The nurse, sporting a bandage on her forehead, insisted Zane climb back into bed. He met her gaze directly. “No,” he said.
“You’ve had a traumatic event. I know the doctor said you’ll be all right, but it’s time for another sleeping tablet and you need to be in bed to take it.”
“No more medicine,” Zane said. He knew he was drawing a line in the sand but he’d had it.
“Really, sir.”
“No, listen,” Zane said. “You undoubtedly saved my life tonight. I’m very grateful to you and I promise to be a good patient starting tomorrow, but for right now, I need time to sit and digest everything that’s happened and I don’t want to be bothered by anything or anyone. I’m fine, the doctor said so. Go coddle someone who needs it, okay? Please?”
She produced a reluctant smile. “I’ll check on you in a while.”
He just nodded.
Woods shook his head as the swishing door behind the nurse sent chills racing down Zane’s spine. His gaze dipped to Zane’s neck and back to his face. “How are you feeling?”
“A little sore, a little confused, a little scared, to tell you the truth,” Zane admitted. “And mad.”
“I’m going to arrange to have Security post someone on your door. You’ll be safe here.”
Zane had heard that before. He gave a vague nod and waited until Woods had left the room, deep in thought but with a growing sense of conviction.
He knew what he had to do.
The closet Woods indicated earlier did indeed hold what was left of his clothing: two black boots, size eleven. That was it. Zane didn’t know if his other clothes had been destroyed when he fell or confiscated by the police to search for fingerprints or some indication of the man who had attacked him on the street and stolen his identity, phone, what have you. He stuck the boots on right over the socks the hospital issued. After grabbing Woods’s card and his own keys off his tray table, he opened the outside door.

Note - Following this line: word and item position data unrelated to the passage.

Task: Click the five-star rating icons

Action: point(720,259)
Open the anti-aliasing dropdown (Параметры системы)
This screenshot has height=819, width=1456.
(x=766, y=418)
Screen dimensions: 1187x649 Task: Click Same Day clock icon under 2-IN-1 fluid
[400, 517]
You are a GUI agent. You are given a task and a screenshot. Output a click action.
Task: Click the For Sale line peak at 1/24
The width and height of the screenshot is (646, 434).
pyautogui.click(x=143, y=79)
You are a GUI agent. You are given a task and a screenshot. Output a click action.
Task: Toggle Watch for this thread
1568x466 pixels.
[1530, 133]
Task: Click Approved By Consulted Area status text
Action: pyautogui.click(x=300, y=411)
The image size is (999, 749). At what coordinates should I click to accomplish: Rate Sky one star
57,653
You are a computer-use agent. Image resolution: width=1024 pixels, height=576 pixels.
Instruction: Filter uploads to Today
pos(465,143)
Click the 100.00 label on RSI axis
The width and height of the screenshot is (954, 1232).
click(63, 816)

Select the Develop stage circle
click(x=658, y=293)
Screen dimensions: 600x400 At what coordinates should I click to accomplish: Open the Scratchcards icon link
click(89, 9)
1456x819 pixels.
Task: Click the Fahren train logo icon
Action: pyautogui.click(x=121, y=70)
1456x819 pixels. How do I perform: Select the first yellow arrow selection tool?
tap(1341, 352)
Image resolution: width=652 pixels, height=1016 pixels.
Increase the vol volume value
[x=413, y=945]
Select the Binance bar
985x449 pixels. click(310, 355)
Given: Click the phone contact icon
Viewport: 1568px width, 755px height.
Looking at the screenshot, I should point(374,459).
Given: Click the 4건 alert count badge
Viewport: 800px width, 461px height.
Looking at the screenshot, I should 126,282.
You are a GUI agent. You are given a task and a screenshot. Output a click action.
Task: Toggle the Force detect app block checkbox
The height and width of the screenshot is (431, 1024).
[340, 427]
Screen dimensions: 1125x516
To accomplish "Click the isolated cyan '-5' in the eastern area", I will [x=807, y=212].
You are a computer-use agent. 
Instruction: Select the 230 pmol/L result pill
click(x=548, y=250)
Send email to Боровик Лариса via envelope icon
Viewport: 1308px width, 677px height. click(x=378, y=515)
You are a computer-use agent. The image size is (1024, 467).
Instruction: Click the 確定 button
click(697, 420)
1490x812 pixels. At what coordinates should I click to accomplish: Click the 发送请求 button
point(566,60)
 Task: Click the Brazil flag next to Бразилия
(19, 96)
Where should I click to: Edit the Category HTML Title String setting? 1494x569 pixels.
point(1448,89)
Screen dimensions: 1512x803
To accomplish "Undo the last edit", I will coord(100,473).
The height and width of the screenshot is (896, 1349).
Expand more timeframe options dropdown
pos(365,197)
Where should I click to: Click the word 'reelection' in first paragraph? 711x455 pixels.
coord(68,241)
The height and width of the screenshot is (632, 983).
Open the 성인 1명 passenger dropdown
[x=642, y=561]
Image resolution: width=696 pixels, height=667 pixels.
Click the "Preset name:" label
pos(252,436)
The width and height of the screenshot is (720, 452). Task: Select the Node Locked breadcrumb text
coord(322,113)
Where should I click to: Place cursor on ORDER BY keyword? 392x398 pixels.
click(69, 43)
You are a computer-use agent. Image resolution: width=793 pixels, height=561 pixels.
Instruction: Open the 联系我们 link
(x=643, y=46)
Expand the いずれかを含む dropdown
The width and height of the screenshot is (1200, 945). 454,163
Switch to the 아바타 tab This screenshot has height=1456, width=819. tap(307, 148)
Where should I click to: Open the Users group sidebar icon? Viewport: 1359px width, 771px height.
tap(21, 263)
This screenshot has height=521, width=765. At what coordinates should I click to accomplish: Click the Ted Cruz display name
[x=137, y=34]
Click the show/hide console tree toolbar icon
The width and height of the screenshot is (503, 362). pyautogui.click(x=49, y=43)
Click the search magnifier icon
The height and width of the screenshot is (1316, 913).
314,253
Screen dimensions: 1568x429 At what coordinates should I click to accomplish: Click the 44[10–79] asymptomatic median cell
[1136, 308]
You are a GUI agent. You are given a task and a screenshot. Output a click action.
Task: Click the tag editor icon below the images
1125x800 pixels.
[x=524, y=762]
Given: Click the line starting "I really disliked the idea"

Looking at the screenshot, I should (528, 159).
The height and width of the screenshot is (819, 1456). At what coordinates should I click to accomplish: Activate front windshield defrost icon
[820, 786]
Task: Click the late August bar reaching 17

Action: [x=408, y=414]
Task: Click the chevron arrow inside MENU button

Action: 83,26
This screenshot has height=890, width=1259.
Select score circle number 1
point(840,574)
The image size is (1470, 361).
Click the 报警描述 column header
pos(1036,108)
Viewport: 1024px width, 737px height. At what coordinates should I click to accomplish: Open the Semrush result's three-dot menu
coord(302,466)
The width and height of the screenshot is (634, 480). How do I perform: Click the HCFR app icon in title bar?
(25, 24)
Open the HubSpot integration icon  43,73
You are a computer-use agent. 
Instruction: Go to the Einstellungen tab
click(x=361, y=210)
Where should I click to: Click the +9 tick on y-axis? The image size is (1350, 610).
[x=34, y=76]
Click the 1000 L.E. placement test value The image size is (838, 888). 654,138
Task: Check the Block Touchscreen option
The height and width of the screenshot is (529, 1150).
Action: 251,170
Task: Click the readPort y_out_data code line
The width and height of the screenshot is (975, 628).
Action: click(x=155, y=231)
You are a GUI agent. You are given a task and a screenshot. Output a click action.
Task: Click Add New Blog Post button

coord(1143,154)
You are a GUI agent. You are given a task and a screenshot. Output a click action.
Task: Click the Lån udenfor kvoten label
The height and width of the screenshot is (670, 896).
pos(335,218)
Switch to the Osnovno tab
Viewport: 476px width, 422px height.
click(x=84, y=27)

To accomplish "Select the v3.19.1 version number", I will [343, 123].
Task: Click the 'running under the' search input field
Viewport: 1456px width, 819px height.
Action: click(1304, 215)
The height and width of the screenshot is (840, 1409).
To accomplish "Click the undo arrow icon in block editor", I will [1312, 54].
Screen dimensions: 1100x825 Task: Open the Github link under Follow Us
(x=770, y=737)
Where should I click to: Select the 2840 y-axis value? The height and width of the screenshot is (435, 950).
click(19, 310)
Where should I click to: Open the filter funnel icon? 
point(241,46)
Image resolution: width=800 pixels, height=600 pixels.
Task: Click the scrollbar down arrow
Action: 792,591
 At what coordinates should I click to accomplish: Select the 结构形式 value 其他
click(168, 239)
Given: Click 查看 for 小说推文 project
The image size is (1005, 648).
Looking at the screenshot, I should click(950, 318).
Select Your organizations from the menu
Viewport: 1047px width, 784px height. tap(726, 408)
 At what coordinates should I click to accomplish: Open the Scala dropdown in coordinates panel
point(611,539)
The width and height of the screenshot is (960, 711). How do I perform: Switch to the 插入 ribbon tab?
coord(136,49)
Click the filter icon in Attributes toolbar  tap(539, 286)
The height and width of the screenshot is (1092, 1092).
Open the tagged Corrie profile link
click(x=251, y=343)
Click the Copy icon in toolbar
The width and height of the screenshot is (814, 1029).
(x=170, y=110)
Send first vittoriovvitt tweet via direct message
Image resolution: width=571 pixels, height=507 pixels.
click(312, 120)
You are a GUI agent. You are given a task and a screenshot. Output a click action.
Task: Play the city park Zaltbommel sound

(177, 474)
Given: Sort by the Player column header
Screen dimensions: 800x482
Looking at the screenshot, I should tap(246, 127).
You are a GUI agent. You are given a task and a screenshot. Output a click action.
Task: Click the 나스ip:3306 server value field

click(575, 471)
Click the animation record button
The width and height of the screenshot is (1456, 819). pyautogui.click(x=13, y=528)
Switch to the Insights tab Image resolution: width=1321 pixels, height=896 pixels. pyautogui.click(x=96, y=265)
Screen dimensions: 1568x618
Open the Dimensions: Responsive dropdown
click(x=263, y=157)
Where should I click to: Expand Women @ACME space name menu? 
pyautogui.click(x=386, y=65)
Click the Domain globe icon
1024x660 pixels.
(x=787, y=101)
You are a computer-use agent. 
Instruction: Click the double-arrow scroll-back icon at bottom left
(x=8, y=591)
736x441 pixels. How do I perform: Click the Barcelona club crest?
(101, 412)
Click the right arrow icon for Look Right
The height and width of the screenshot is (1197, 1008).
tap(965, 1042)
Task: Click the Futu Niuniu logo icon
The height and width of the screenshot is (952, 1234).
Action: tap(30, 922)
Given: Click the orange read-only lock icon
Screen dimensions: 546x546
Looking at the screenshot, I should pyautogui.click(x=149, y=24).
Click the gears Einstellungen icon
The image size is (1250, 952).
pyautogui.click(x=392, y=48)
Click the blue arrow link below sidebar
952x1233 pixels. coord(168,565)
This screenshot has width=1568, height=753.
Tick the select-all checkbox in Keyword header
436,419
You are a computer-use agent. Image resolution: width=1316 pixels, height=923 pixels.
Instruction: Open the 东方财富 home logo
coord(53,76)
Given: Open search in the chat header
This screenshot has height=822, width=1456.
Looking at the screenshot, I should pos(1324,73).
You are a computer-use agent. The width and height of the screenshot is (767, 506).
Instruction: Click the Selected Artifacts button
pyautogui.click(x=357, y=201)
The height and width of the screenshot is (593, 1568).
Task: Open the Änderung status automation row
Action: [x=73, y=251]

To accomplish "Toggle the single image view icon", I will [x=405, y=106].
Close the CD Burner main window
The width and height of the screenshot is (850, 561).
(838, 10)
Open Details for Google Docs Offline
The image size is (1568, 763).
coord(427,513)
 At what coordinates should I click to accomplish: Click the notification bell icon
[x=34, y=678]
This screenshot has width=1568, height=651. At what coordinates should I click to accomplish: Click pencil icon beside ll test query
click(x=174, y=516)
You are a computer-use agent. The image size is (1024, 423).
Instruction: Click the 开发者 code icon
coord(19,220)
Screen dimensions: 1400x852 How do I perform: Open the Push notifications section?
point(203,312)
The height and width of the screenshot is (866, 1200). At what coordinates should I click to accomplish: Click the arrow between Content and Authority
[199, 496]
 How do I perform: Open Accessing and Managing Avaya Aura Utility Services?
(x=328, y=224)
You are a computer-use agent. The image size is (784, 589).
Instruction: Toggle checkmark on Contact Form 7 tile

The hall was clear except for a nurse engrossed in entering data into a computer mounted against the wall. Her back was to him. As quietly as he could, he pushed his IV stand the opposite direction, ignoring stiff, aching muscles and a headache he suspected would fell an ox. He’d seen a break room on one of his loops around the hospital floor and he made for that now.
His luck held. The room sported a table and chairs, a coffeemaker, fridge and microwave, but no people. He easily removed the IV from his arm and abandoned the stand in a corner. He found a pair of scrubs hanging on a hook and hastily put them on, adding a white lab coat that someone had left draped over the back of a chair. His keys and Woods’s card went into the pocket. The hall was still empty. He knew the elevators were right across from the nurses’ station so he used the stairwell, undoubtedly following the same path the man who had tried to choke him had taken an hour or two earlier. When he opened the door on the lobby floor, he half expected to find a security guard waiting for him, but the cavernous space was almost empty. A second later, he said good-night to the guard on duty at the exit and walked purposefully away from the hospital as though he did so every night of his life.
Was he really leaving without telling a soul where he was going? Was this what an innocent man did after a murder attempt?